### [TASK PROMPT]
The line containing "Click the 574 mark on trade axis", plus every line that follows it to the end of the listing below, is what you transcribe exactly; omit all pictures.

### [INFORMATION SHOWN]

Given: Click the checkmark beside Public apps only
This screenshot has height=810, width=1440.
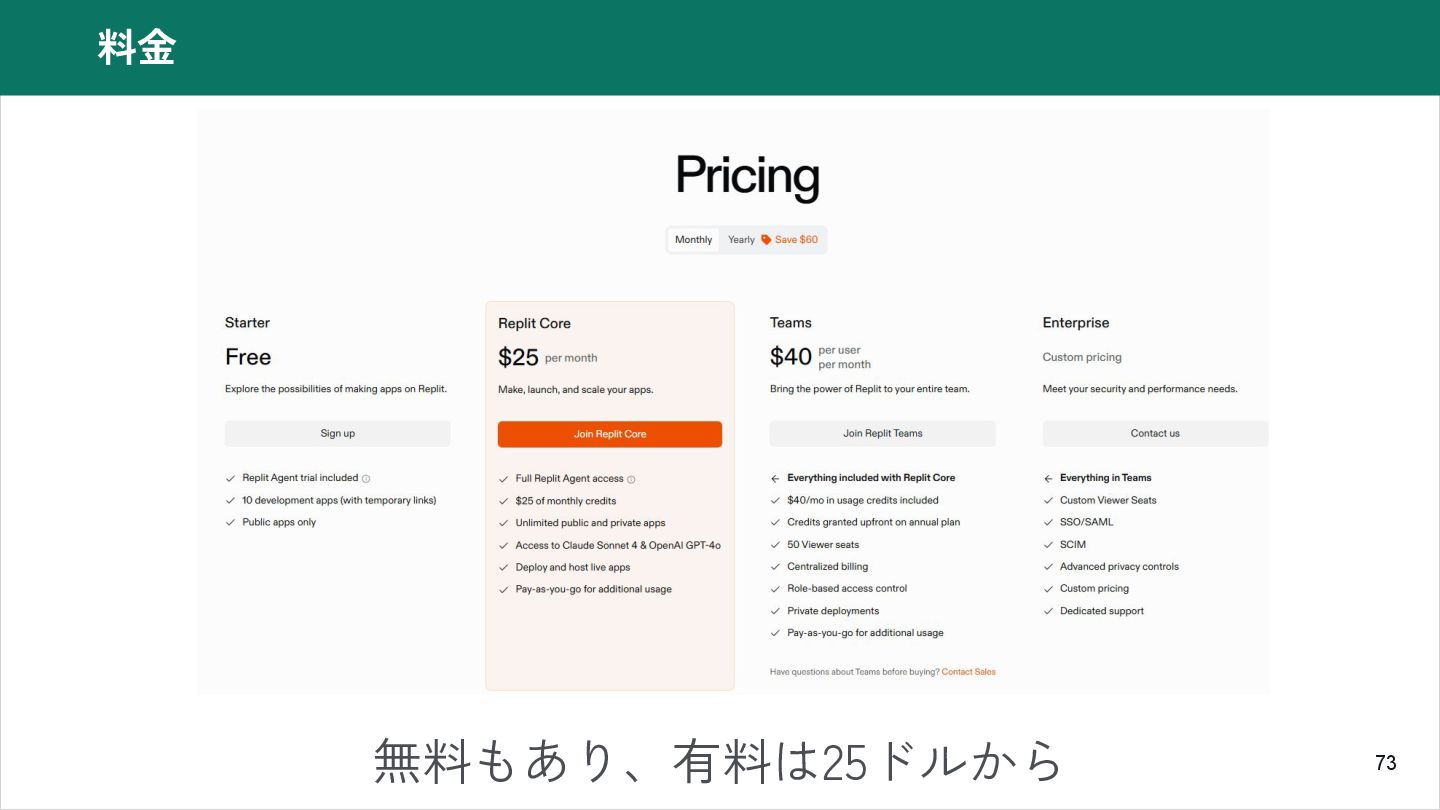Looking at the screenshot, I should click(x=231, y=523).
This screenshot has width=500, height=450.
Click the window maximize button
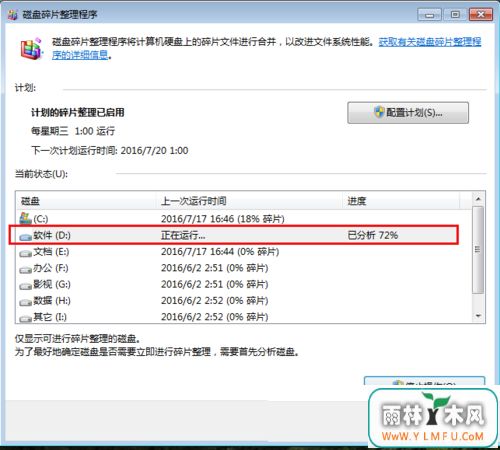coord(455,14)
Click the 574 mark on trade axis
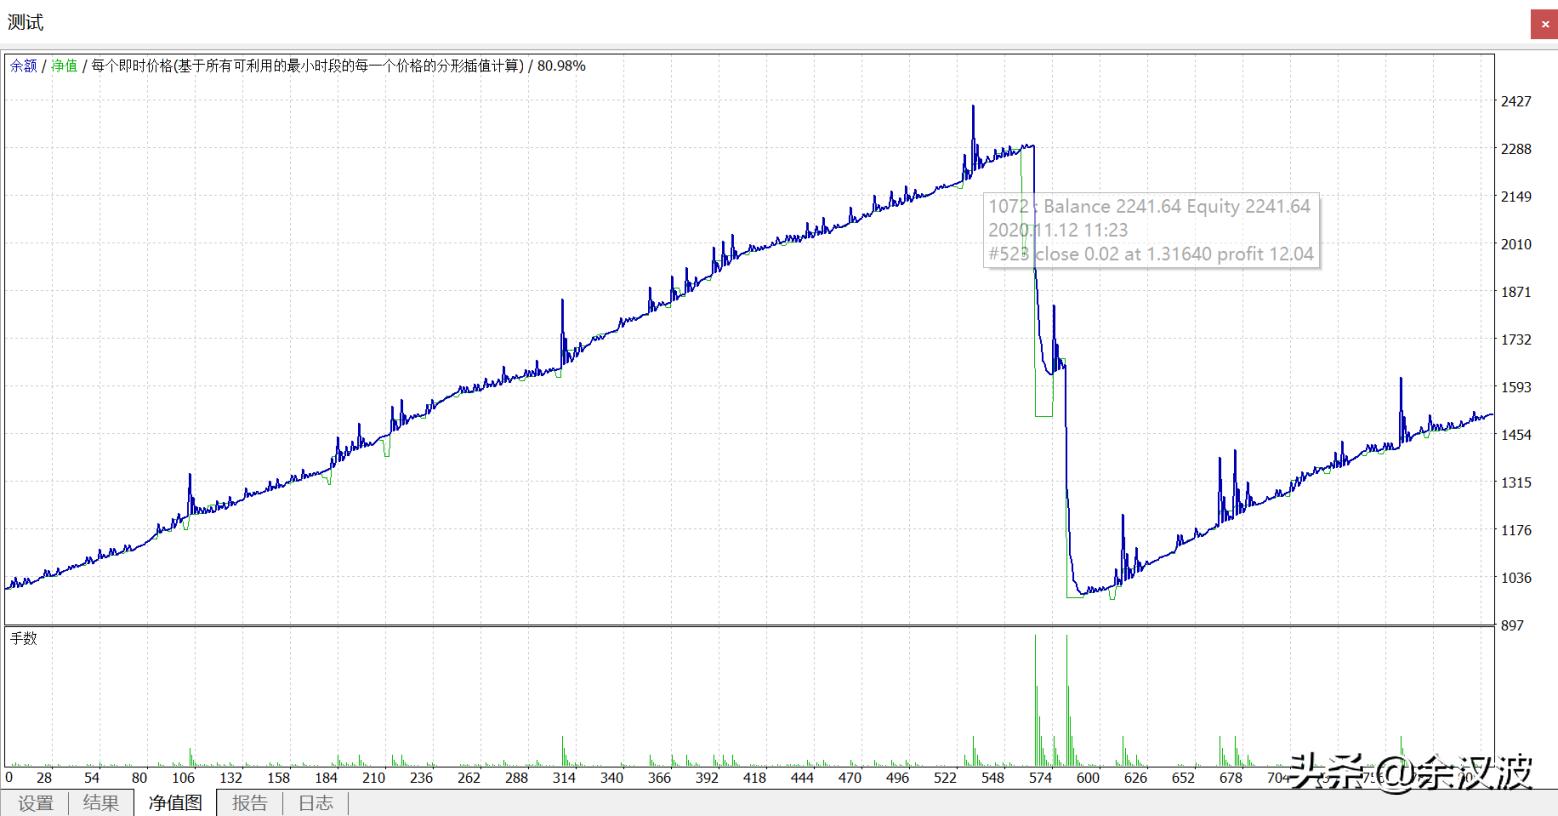The image size is (1558, 816). click(1040, 777)
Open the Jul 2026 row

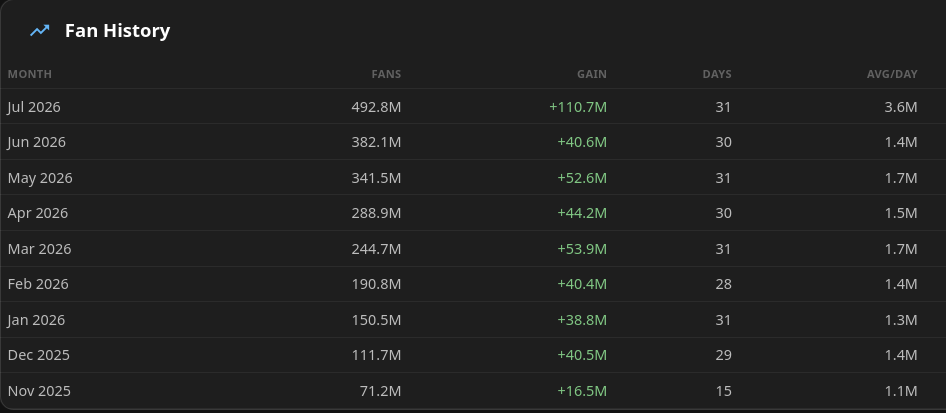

### [TASK SOLUTION]
Click the 574 mark on trade axis
The image size is (1558, 816). click(1040, 777)
Open the Jul 2026 row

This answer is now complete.